On April 5, 2013, David Blass, the Chief Counsel of the SEC’s Division of Trading and Markets, addressed how certain activities of private fund advisers may raise broker-dealer status concerns.
Blass said that certain private fund advisers’ payments to personnel of transaction-based compensation for selling interests in a fund could raise broker-dealer status issues under Section 15(a) of the Exchange Act. He noted a March 2013 enforcement action in which the SEC settled charges against a private equity fund adviser and one of its executives for paying transaction-based fees to an independent consultant to solicit investors in the fund when the consultant was not registered as a broker.
Other than transaction-based compensation, Blass said that “a dedicated sales force of employees working within a ‘marketing’ department” of the adviser could be another strong indicator of brokerage activities. Consistent with the requirements under a safe harbor contained in Rule 3a4-1, he encouraged advisers to evaluate whether employees who solicit investors have other responsibilities. Rule 3a4-1 is available to an associated person or employee of a broker-dealer that, among other things, (1) does not receive transactionbased compensation tied to securities transactions; (2) performs substantial duties for the issuer other than in connection with transactions in securities; (3) was not an associated person of a broker or dealer within the preceding 12 months; and (4) does not participate in selling an offering of securities for any issuer more than once every 12 months.

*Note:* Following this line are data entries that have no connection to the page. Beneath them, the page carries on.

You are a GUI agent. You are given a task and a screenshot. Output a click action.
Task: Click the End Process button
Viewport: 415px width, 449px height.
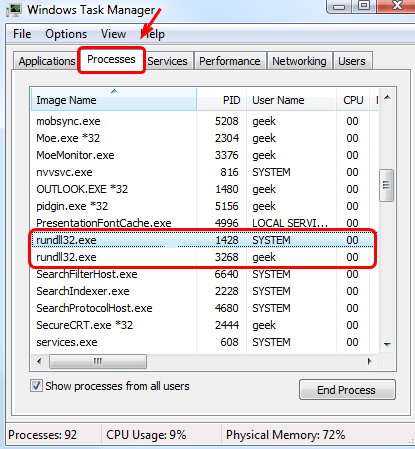(x=347, y=390)
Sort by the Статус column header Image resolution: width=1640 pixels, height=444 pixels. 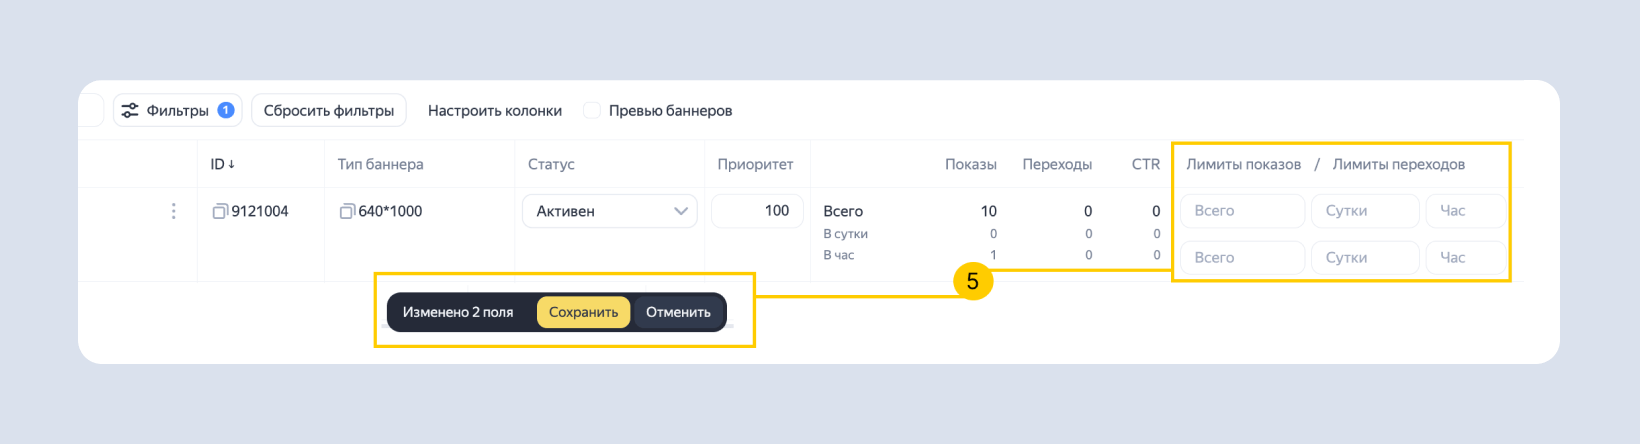[551, 164]
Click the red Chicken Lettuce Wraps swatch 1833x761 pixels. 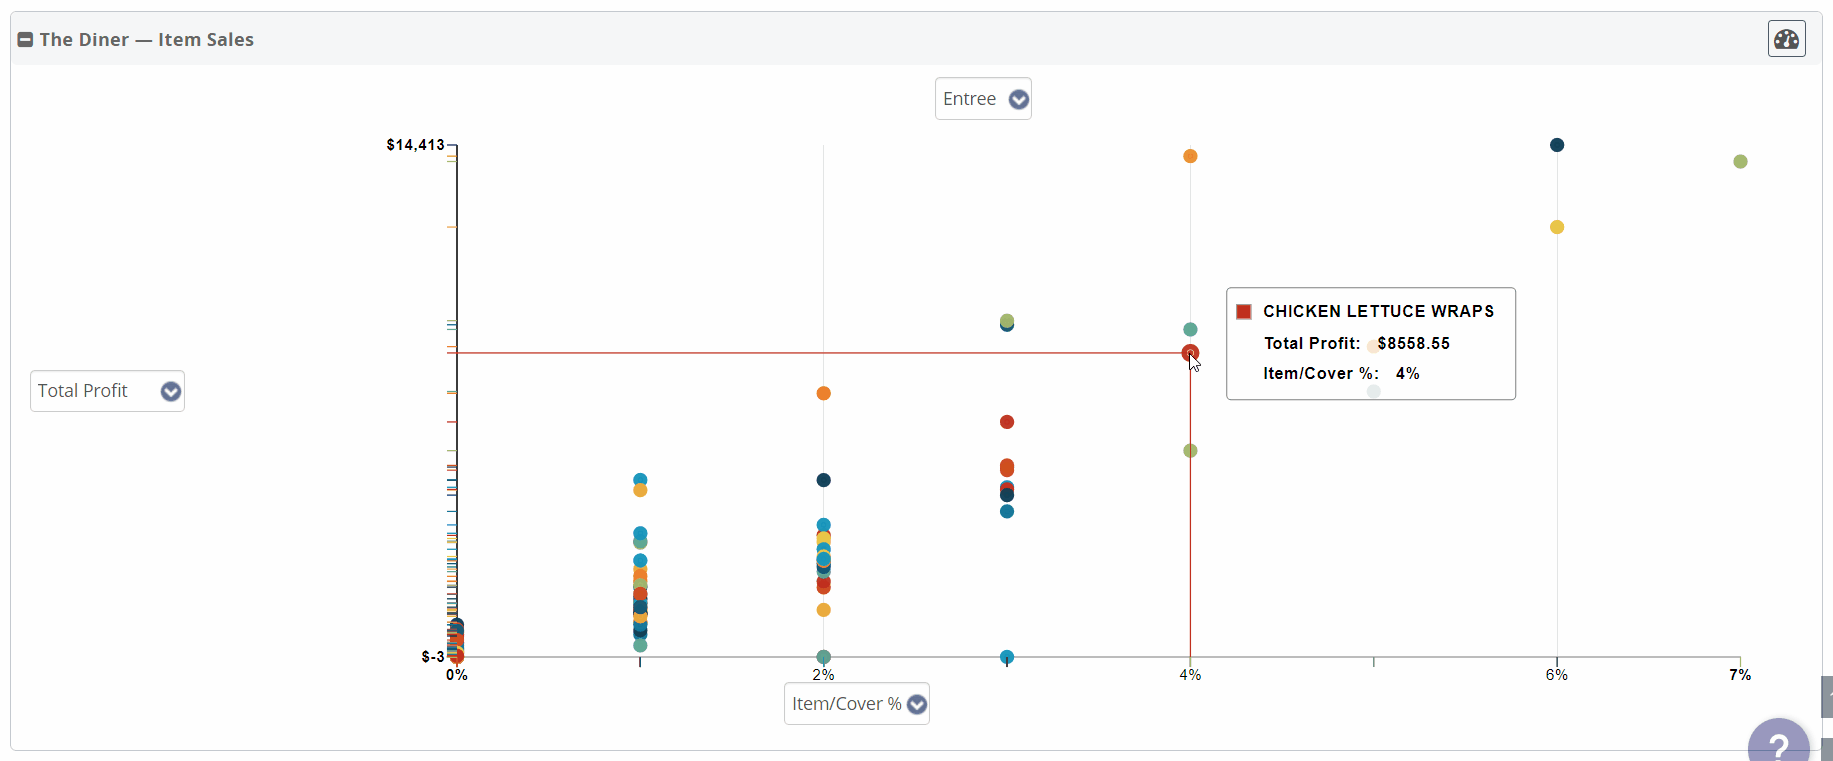coord(1244,312)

Blass also discussed the practice of charging transaction-based compensation for “investment banking activity” in connection with the acquisition or disposition of a private equity fund’s portfolio company, including “negotiating transactions, identifying and soliciting purchasers or sellers of the securities of the company, or structuring transactions.” Blass suggested that an adviser’s receipt of such fees does not raise broker-dealer status issues when the adviser offsets its management fee by the amount of the transaction fee.
Blass emphasized the serious consequences of acting as an unregistered broker-dealer, noting the potential right of rescission of investors whose transactions are intermediated by an “inappropriately unregistered” broker-dealer.